I'm just saying that - in this particular context - your eternal vigilance
against Platonism is unnecessary and inappropriate. I'm saying that Rorty's
warnings don't apply to the MOQ.
Steve asks us to consider the following from Lila:
"Phædrus thought that of the two kinds of students, those who study only
subject-object science and those who study only meditative mysticism, it would
be the mystic students who would get off the stove first. The purpose of
mystic meditation is not to remove oneself from experience but to bring one's
self closer to it by eliminating stale, confusing, static, intellectual
attachments of the past."
Steve said:
The anti-Platonist in me gets concerned when he talks about this primary
reality as something that we can get closer to or further from, as something
that the mystic is in touch with and the rest of us are not. Are we
non-enlightened folks out of touch with reality? Are there two realities, a
primary and a secondary one where one of these is the _real_ reality and the
other mere appearance? You'd rather we not read such statements as Platonism,
but Matt and I wish that he wouldn't say things that can be so easily construed
as Platonism. Or rather we think it's just fine that he said such things as
scaffolding to teach anti-Platonism, but once we understand anti-Platonism
better we ought to drop such scaffolding.
dmb replies:
This is a good example. I think Pirsig's statement is anti-Platonism. Pirsig is
saying very opposite of Plato. Plato thinks that ideals are more real than
empirical reality, that experience is mere appearance but Pirsig is saying that
ideas take us further away from experience, that experience is what's real and
ideals are just abstractions and concepts that follow from experience. He is
defying Plato is a way that is very different from Rorty, but he's not a
Platonist. He's Sophist and mystic and pragmatist and a radical empiricist and
but a Platonist? No. A positivist or traditional empiricist? No. A scientific
realist? No. He's just saying that scientifically minded people tend to live in
their heads and tend to become insensitive to their own experience as a result.
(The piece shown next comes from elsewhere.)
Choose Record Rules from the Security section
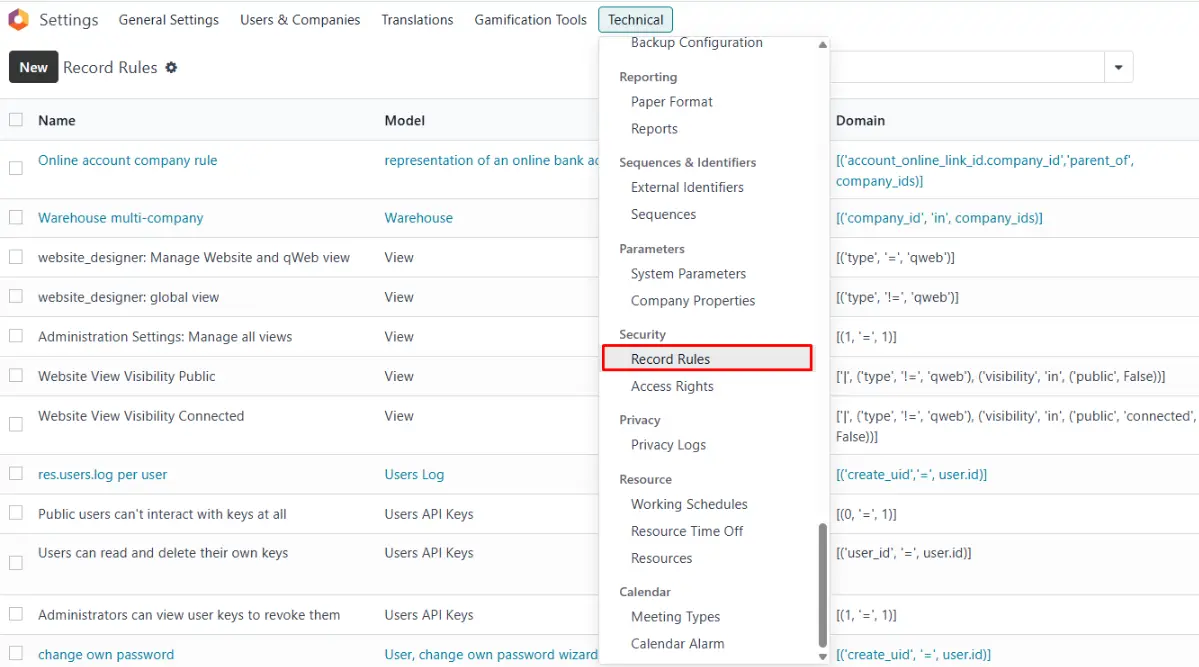The height and width of the screenshot is (667, 1199). (670, 359)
He's referring to the numbing effects of attitudes of objectivity and
disinterested observation. You know, it's a lesser form of the autistic mode of
thought, which is tragic precisely because of the way such people are sort of
cut off from their own lives and can only ever take in certain features of the
overall situation, a certain kind of disengagement. I mean, Pirsig's comment is
not about what's real in the ontological sense. Here, experience is not the way
we get at reality. Reality is not something beyond experience itself. For this
kind of pragmatism, reality is experience all the way down and
conceptualization is a subspecies of that. This is a reversal of Plato's
picture. This turns SOM on its head as well.